• [Exercise details]:
Could you write out every one of the items below word for word, keeping each line unchanged?

* BEGIN Listed records *

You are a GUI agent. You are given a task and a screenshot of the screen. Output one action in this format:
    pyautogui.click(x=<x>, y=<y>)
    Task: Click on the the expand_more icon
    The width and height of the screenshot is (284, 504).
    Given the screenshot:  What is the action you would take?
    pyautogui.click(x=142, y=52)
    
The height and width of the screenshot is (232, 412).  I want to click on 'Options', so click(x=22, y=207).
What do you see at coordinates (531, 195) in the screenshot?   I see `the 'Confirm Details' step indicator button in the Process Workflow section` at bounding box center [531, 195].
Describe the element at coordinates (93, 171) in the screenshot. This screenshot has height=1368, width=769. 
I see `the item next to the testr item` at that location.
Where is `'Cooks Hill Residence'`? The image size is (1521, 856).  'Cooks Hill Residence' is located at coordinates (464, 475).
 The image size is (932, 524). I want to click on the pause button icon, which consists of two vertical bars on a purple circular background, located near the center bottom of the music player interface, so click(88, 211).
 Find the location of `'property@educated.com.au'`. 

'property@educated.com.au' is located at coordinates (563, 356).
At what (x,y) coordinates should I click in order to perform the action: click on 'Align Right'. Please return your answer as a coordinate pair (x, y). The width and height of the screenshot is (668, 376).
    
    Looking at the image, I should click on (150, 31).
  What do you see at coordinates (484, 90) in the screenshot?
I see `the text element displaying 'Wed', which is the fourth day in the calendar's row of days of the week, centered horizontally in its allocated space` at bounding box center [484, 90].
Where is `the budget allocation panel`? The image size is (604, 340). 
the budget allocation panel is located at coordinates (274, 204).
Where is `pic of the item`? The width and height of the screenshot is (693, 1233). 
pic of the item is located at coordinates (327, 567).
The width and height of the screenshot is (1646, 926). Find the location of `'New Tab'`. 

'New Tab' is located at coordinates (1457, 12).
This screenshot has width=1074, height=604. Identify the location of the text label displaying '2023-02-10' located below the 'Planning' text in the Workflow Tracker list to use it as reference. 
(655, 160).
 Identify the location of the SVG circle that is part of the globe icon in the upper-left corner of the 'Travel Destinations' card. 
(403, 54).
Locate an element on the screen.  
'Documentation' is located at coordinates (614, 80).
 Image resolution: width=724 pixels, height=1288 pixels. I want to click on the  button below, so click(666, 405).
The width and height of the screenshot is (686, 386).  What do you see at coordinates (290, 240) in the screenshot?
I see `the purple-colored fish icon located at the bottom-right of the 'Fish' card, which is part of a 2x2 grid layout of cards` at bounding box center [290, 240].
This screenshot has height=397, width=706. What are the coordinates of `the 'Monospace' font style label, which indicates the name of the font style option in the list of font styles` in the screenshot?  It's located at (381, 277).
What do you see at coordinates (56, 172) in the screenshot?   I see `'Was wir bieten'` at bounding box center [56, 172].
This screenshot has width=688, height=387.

* END Listed records *

• [Exercise response]:
You are a GUI agent. You are given a task and a screenshot of the screen. Output one action in this format:
    pyautogui.click(x=<x>, y=<y>)
    Task: Click on the the expand_more icon
    The width and height of the screenshot is (284, 504).
    Given the screenshot:  What is the action you would take?
    pyautogui.click(x=142, y=52)
    
The height and width of the screenshot is (232, 412).  I want to click on 'Options', so click(x=22, y=207).
What do you see at coordinates (531, 195) in the screenshot?   I see `the 'Confirm Details' step indicator button in the Process Workflow section` at bounding box center [531, 195].
Describe the element at coordinates (93, 171) in the screenshot. This screenshot has height=1368, width=769. 
I see `the item next to the testr item` at that location.
Where is `'Cooks Hill Residence'`? The image size is (1521, 856).  'Cooks Hill Residence' is located at coordinates (464, 475).
 The image size is (932, 524). I want to click on the pause button icon, which consists of two vertical bars on a purple circular background, located near the center bottom of the music player interface, so click(88, 211).
 Find the location of `'property@educated.com.au'`. 

'property@educated.com.au' is located at coordinates (563, 356).
At what (x,y) coordinates should I click in order to perform the action: click on 'Align Right'. Please return your answer as a coordinate pair (x, y). The width and height of the screenshot is (668, 376).
    
    Looking at the image, I should click on (150, 31).
  What do you see at coordinates (484, 90) in the screenshot?
I see `the text element displaying 'Wed', which is the fourth day in the calendar's row of days of the week, centered horizontally in its allocated space` at bounding box center [484, 90].
Where is `the budget allocation panel`? The image size is (604, 340). 
the budget allocation panel is located at coordinates (274, 204).
Where is `pic of the item`? The width and height of the screenshot is (693, 1233). 
pic of the item is located at coordinates (327, 567).
The width and height of the screenshot is (1646, 926). Find the location of `'New Tab'`. 

'New Tab' is located at coordinates (1457, 12).
This screenshot has width=1074, height=604. Identify the location of the text label displaying '2023-02-10' located below the 'Planning' text in the Workflow Tracker list to use it as reference. 
(655, 160).
 Identify the location of the SVG circle that is part of the globe icon in the upper-left corner of the 'Travel Destinations' card. 
(403, 54).
Locate an element on the screen.  
'Documentation' is located at coordinates (614, 80).
 Image resolution: width=724 pixels, height=1288 pixels. I want to click on the  button below, so click(666, 405).
The width and height of the screenshot is (686, 386).  What do you see at coordinates (290, 240) in the screenshot?
I see `the purple-colored fish icon located at the bottom-right of the 'Fish' card, which is part of a 2x2 grid layout of cards` at bounding box center [290, 240].
This screenshot has height=397, width=706. What are the coordinates of `the 'Monospace' font style label, which indicates the name of the font style option in the list of font styles` in the screenshot?  It's located at (381, 277).
What do you see at coordinates (56, 172) in the screenshot?   I see `'Was wir bieten'` at bounding box center [56, 172].
This screenshot has width=688, height=387.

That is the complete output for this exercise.